» Aim of the exercise: Would you copy the entries that follow exactly, leaving out every picture?

» Records provided:
^^^^^^^^

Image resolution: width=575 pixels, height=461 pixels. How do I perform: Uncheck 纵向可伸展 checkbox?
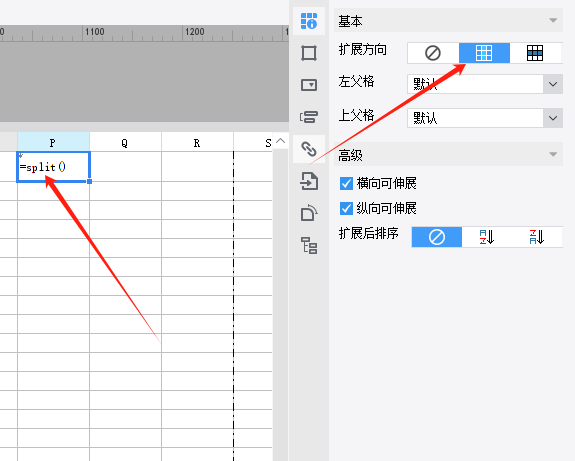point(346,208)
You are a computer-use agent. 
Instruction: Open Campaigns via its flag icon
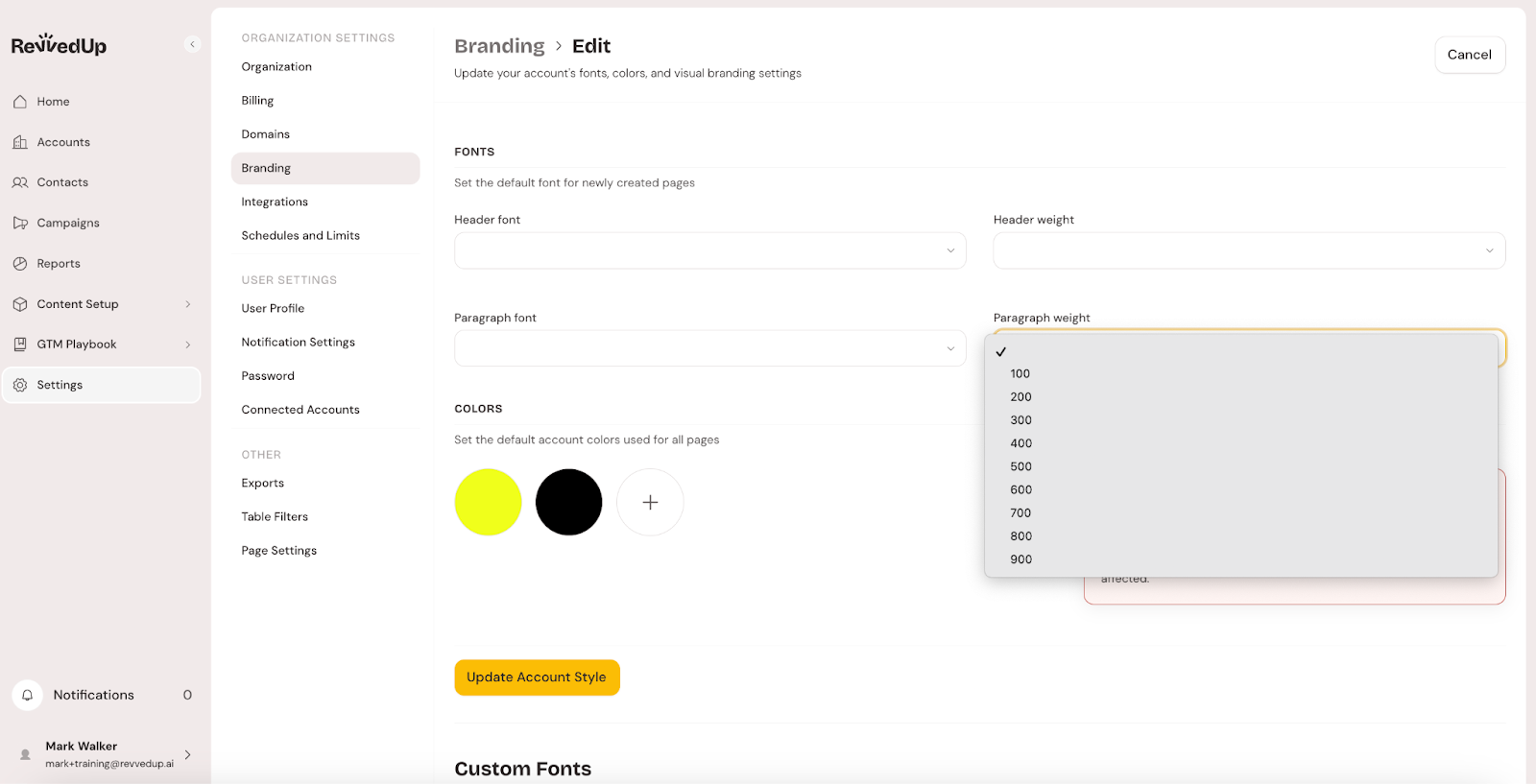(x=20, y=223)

^^^^^^^^

» Your solution:
Image resolution: width=575 pixels, height=461 pixels. How do I perform: Uncheck 纵向可伸展 checkbox?
point(346,208)
You are a computer-use agent. 
Instruction: Open Campaigns via its flag icon
(x=20, y=223)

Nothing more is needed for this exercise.